READING PASSAGE:
____________________

# secuono - Forever Farms, my Q&A



## secuono (Sep 13, 2011)

Here's my Q&A list, anyone have others to add? 

What state/province/country are you in and what is your climate like?
In the Culpeper area in Virginia. Weather is changing a lot lately, can't rely on what it used to be like. Plus I hate summer heat and humidity and winter's muck periods are also just eh. 

How many people are in your family? Marital status?
Just my fiance and I, and all my pets. =P

How would you define your farm?
A small passion farm. Maybe some day it will be more of a 'farm', but for now it's just were I can have all of my crazy loves.

What would you do with your spare time if you had any resources you needed?
Expand the farm, update and fix all sorts of things. Have fences to put up and others to fix or finish. Paint the roofs and walls of all the buildings, make the field a better pasture. I'm doing all of that now, slowly over time. But it'd be great if I had the money, tools, tractors and all that I would need now. Ah well. I do what I love now, why wait until you are not strong enough to do it??

____________________

Stored items
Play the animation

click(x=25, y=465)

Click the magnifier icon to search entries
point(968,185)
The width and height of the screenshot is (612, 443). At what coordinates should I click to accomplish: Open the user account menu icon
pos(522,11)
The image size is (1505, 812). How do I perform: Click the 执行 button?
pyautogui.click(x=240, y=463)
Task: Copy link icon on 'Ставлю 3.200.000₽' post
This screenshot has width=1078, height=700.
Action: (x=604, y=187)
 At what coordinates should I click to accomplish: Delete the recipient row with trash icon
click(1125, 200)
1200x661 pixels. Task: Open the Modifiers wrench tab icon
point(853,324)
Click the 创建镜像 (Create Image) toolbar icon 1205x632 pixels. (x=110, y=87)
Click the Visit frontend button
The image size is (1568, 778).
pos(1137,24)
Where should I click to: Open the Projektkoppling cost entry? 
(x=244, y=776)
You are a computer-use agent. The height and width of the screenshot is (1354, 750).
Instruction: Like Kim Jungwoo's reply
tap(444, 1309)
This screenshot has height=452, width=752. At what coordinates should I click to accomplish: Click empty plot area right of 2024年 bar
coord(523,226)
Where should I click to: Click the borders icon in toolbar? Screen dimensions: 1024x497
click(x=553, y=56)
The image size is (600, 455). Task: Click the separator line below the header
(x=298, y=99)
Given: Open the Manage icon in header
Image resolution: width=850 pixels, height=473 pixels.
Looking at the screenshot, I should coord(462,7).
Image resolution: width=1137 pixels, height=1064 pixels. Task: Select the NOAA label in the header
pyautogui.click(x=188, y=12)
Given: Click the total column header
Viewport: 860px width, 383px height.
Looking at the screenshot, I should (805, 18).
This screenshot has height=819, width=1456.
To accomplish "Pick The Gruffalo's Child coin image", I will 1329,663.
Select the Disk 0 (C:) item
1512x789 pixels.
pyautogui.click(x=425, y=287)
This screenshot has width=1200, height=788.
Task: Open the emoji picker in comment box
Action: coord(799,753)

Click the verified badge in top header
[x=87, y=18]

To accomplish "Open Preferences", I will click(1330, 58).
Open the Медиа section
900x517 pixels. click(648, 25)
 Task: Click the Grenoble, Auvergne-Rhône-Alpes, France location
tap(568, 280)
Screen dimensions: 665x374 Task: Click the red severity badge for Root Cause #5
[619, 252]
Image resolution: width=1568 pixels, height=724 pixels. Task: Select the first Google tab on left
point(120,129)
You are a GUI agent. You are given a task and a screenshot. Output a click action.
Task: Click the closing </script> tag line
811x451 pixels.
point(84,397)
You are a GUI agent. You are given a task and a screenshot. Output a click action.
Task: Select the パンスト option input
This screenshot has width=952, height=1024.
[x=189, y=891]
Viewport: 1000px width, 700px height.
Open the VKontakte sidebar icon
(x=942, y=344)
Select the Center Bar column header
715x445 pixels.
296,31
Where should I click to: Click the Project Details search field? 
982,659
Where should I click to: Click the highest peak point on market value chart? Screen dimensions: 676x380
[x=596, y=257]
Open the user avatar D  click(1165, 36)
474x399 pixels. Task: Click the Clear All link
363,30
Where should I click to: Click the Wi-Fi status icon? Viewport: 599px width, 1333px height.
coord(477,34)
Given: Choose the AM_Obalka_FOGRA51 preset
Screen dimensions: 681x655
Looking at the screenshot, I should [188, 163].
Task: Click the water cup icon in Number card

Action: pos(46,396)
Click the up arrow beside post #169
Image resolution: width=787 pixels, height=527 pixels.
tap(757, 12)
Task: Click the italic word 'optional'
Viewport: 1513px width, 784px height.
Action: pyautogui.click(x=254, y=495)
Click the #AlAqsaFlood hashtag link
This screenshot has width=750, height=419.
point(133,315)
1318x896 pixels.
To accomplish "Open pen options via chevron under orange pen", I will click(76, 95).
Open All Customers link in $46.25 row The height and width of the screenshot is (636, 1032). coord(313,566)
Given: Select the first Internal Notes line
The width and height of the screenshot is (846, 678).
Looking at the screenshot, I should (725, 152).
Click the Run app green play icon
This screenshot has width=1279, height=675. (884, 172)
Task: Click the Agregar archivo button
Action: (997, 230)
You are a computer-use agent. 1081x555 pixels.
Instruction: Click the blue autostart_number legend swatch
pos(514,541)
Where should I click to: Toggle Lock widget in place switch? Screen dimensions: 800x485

____________________

WHAT IS REQUIRED: Rewrite the part of the forum thread that opens with the words containing "# secuono - Forever" and closes with "family? Marital status?", changing "Q&A" to "questions and answers" throughout.

TASK ANSWER:
# secuono - Forever Farms, my questions and answers



## secuono (Sep 13, 2011)

Here's my questions and answers list, anyone have others to add? 

What state/province/country are you in and what is your climate like?
In the Culpeper area in Virginia. Weather is changing a lot lately, can't rely on what it used to be like. Plus I hate summer heat and humidity and winter's muck periods are also just eh. 

How many people are in your family? Marital status?